Dilma tem ganas de poder. Pretende se reeleger e trabalha para isso. O ex-presidente Luiz Inácio Lula da Silva sabe disso. Não pode correr o risco de encarnar o papel de Jasão e reeditar a mítica tragédia grega
- Correio Braziliense
A história de Medeia é um clássico da mitologia grega, consagrado na tragédia de Eurípedes, cuja primeira encenação ocorreu em 431 a.C., no começo da Guerra do Peloponeso. É um retrato dramático das forças antagônicas que governam a alma humana. Medeia, a personagem principal, luta com todas as forças e todas as armas contra adversidades da sua vida. Na obra de Eurípedes, Jasão e Medeia, como refugiados, vivem em Corinto com seus dois filhos. O rei Creonte convence Jasão a abandoná-la e se casar com sua filha; para tanto, expulsa Medeia e os dois filhos da cidade. Egeu, rei de Atenas, concede asilo a Medeia, mas a feiticeira decide se vingar de Jasão. Primeiro, através de um ardil, mata Creonte e a filha dele; a seguir, mata os próprios filhos e foge num carro alado, cedido pelo deus Hélio, seu avô.

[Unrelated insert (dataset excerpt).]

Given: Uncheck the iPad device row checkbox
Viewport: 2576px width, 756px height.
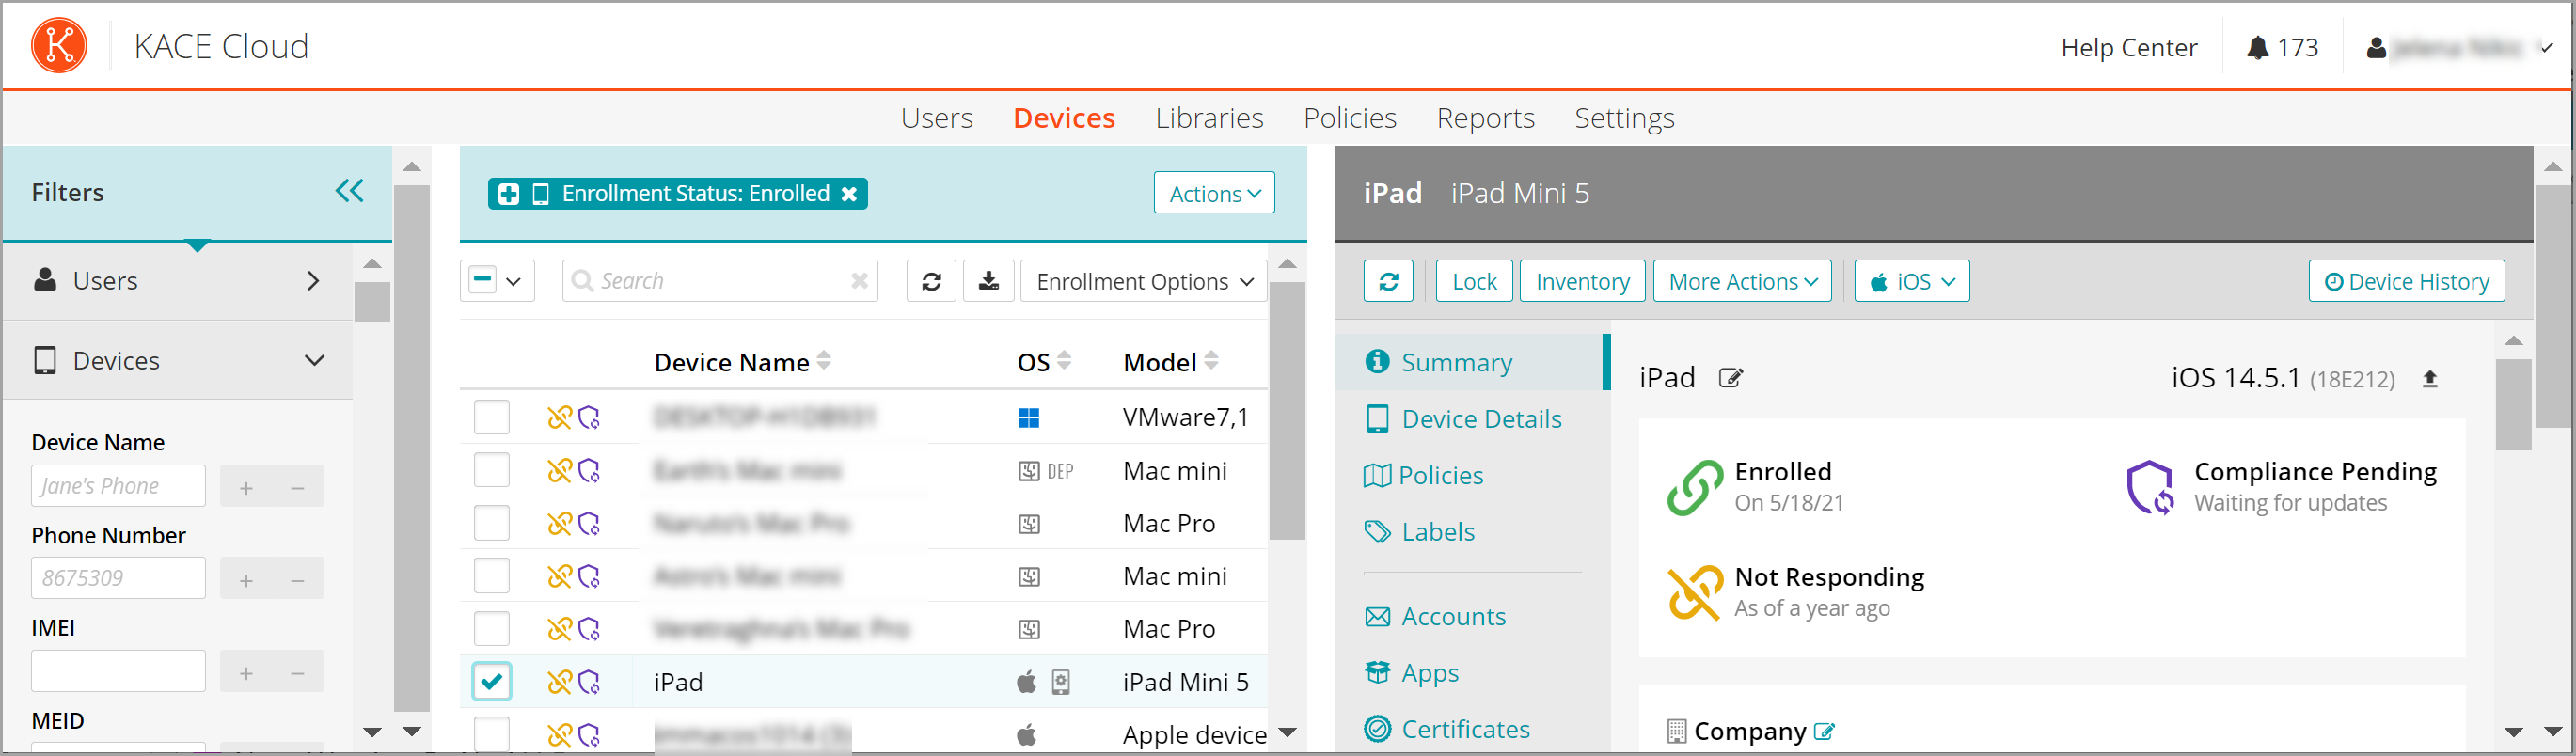Looking at the screenshot, I should (491, 682).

O mito de Medeia apresenta o retrato psicológico de uma mulher simultaneamente tomada pelo amor e pelo ódio. Ela é a esposa abandonada, a estrangeira perseguida. Rebela-se contra o mundo que a rodeia e rejeita o conformismo tradicional. Tomada de fúria, assume a vingança como objetivo e exerce seu poder de persuasão, usa as palavras como armas terríveis. Uma das figuras femininas mais impressionantes da dramaturgia universal, Medeia narra o drama da mulher que deixa tudo — sua pátria, sua família e seus sonhos — para seguir ao lado de um grande amor. Foi capaz de qualquer atitude para atender os caprichos de Jasão, mas acaba abandonada.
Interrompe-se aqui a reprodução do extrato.